На полке с пособиями видных писателей по литературному мастерству уже тесновато, замечает Паолетта: здесь и Стивен Кинг, и Урсула Ле Гуин, и Сэмюел Дилейни, и Маргарет Этвуд, и Рэй Брэдбери, и Марио Варгас Льоса. Во многих из этих книг превозносится именно мастерство — то, что можно развить, отточить; то, без чего не будет выдающейся литературной карьеры; то, чем очень хочется похвалиться — причем похвалиться не только собственным мастерством, но и пониманием чужого. Сондерс делает это на примерах Чехова, Толстого, Гоголя и Тургенева; Паолетта говорит, что к «конструированию мира» в их рассказах американский писатель подходит то как к сборке мебели из «Икеи», то как к русской версии игры GTA. Текст рассказов он прерывает собственными замечаниями, составляет списки персонажей и действий, напирает на эффективность, убедительность и скорость, которых достигают русские классики. Впрочем, тех так просто не возьмешь: если Чехова еще удается подвергнуть вивисекции, то, дойдя в конце книги до рассказа Толстого «Алеша Горшок», Сондерс забывает, что должен чему-то учить, и становится восхищенным читателем. Все это, ехидно замечает Паолетта, не поможет читателю написать свой рассказ — но сама фигура Сондерса остается воплощением идеи, что сделать это под силу любому. В каком-то смысле так и есть: сядь и пиши, написал — перечитай, не нравится — переделай; но стоило ли писать ради этого книгу-матрешку, внутри которой — пустота очевидной идеи?

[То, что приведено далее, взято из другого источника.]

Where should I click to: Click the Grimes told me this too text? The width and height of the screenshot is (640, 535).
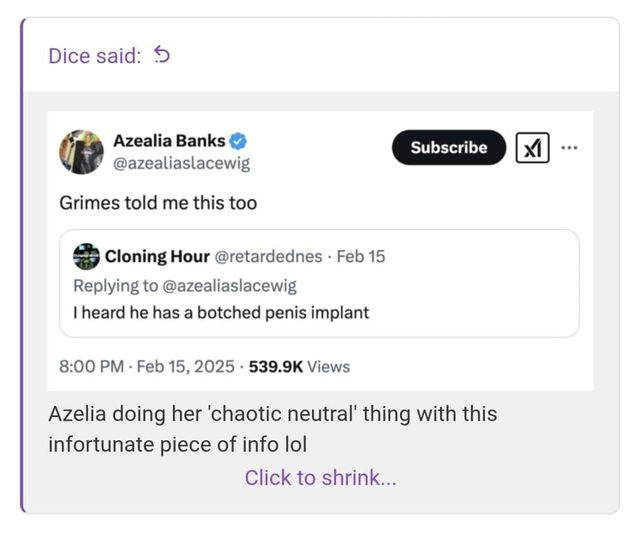coord(158,203)
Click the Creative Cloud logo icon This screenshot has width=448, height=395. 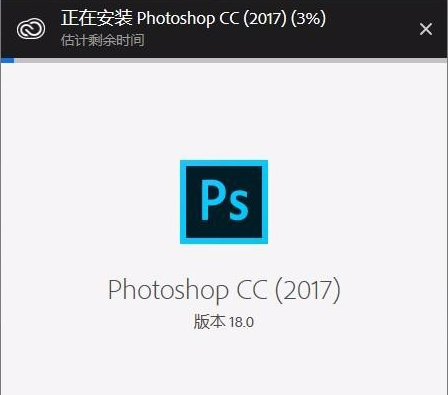coord(31,29)
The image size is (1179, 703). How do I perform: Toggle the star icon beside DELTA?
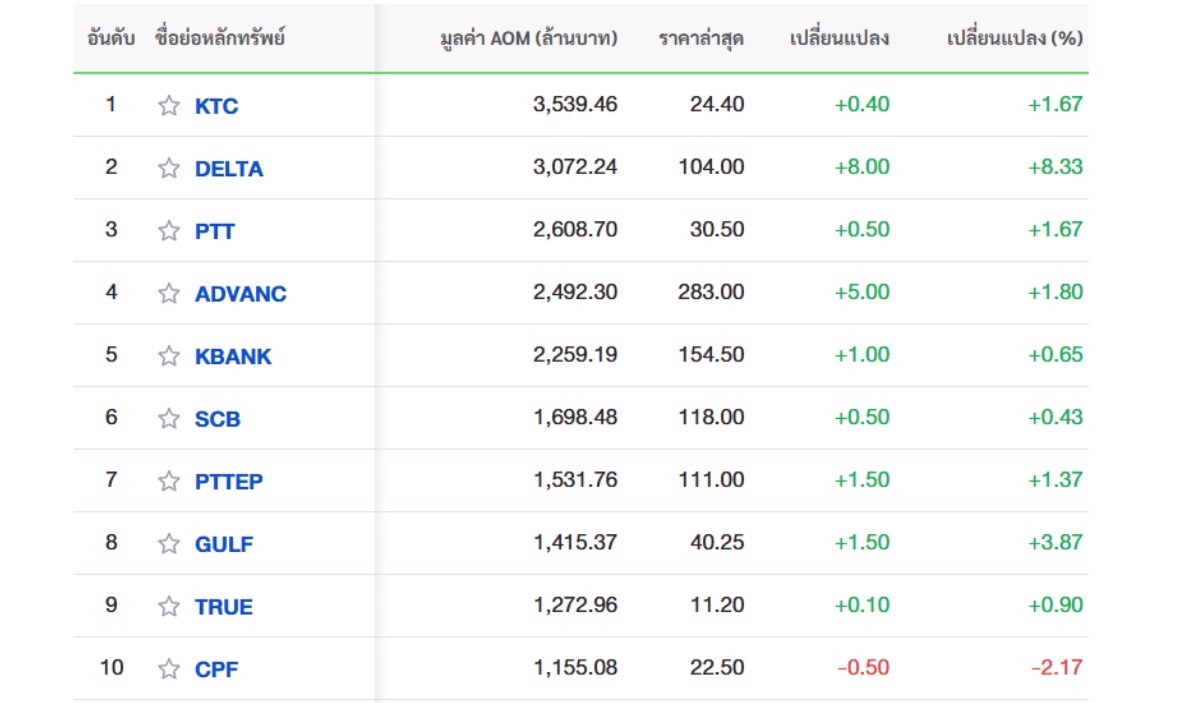(168, 168)
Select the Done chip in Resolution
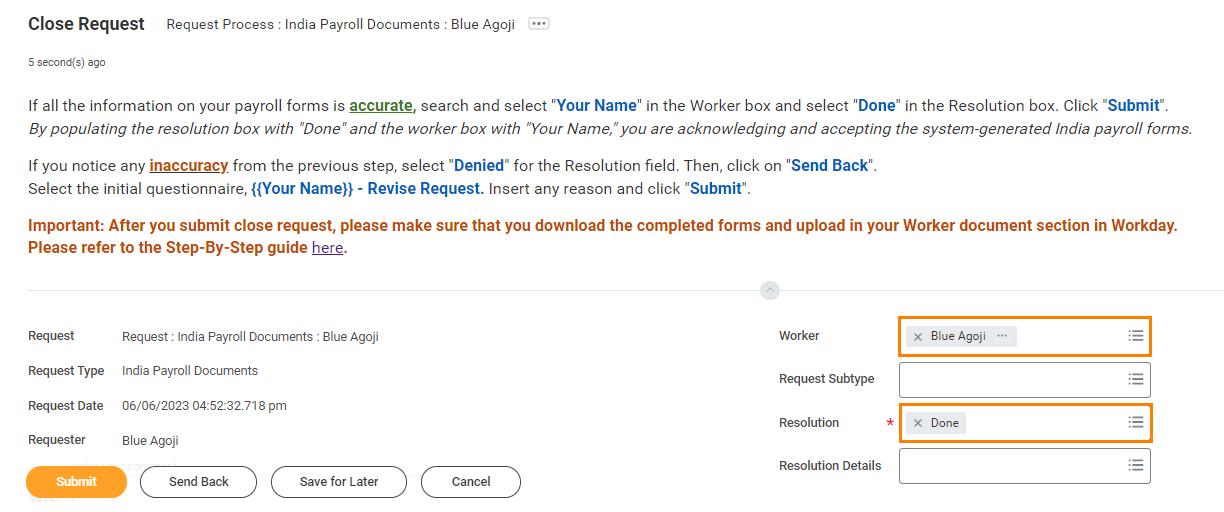Screen dimensions: 1224x512 [944, 423]
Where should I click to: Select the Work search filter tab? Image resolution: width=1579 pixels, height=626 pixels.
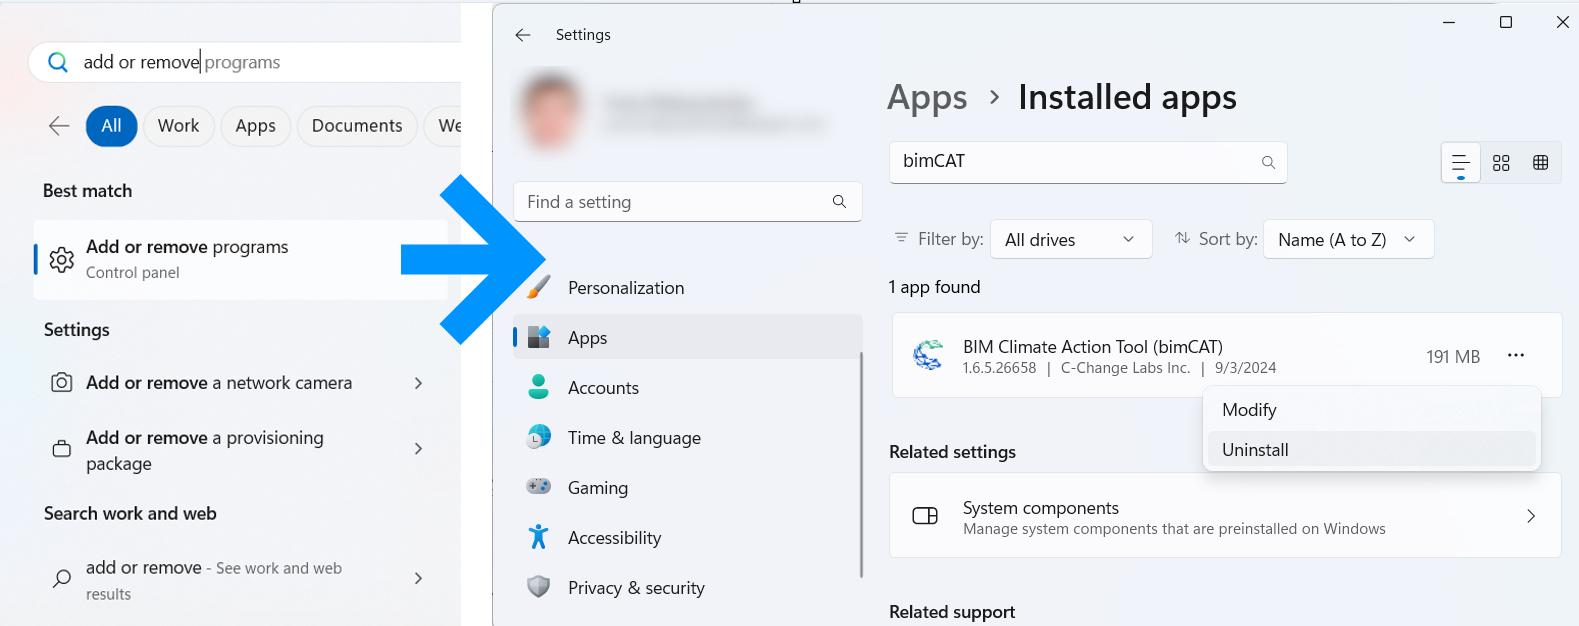pos(178,126)
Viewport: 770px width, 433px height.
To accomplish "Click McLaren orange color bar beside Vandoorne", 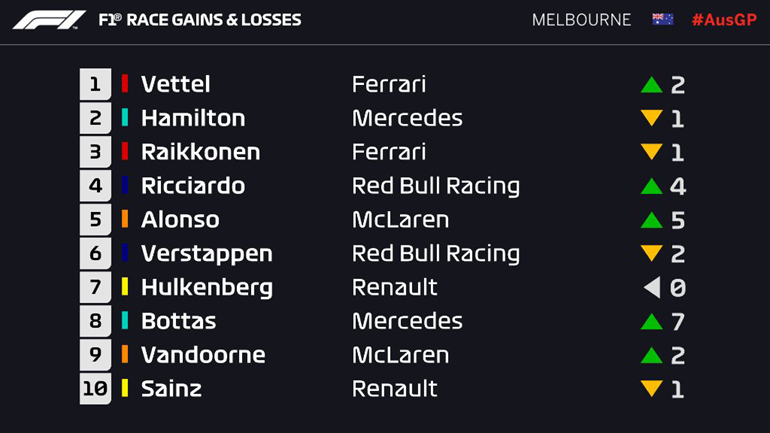I will 125,355.
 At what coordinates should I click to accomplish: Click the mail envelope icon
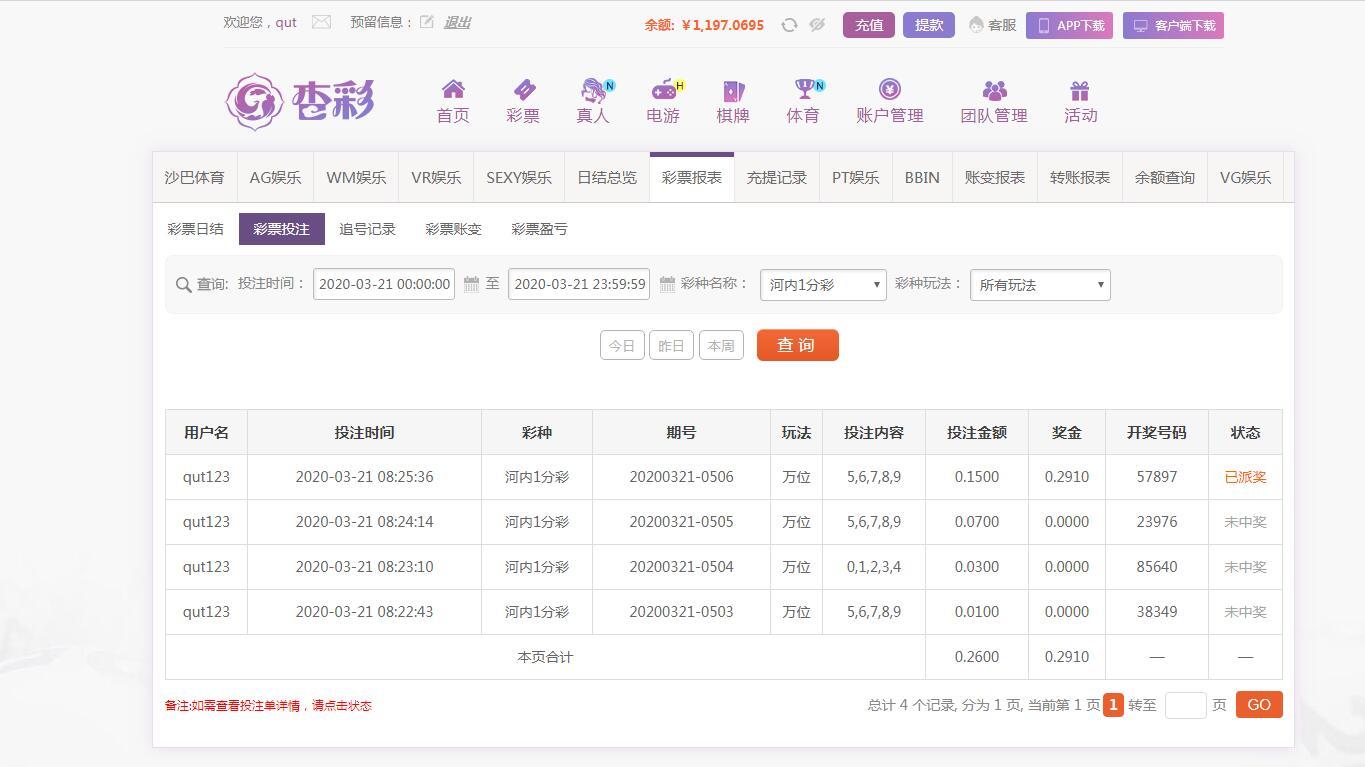tap(321, 22)
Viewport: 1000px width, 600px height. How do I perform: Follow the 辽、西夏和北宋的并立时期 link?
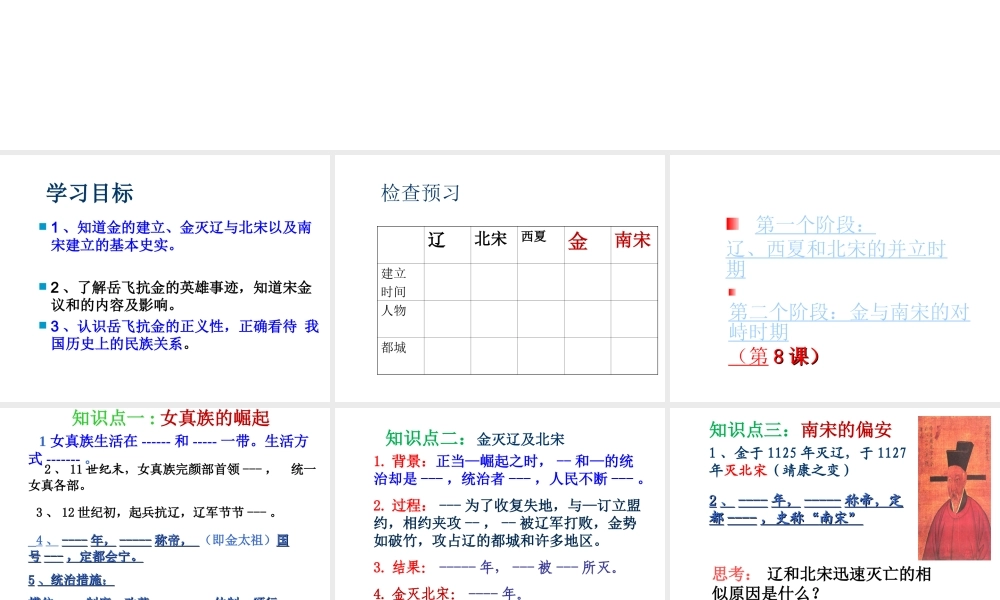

13. В следующем году издательство The Borough Press выпустит антологию эротических рассказов, написанных известными авторами, сообщает Brittle Paper. Авторы действительно известные: среди них Луиза Эрдрич, Марлон Джеймс, Ребекка Маккаи, Чигози Обиома, Пол Теру. Штука в том, что тексты в антологии не будут подписаны. Сами гадайте, у кого какие эротические фантазии. Фокус, кстати, знакомый: в 2016 году выходила антология «Русская поэтическая речь», устроенная по тому же принципу.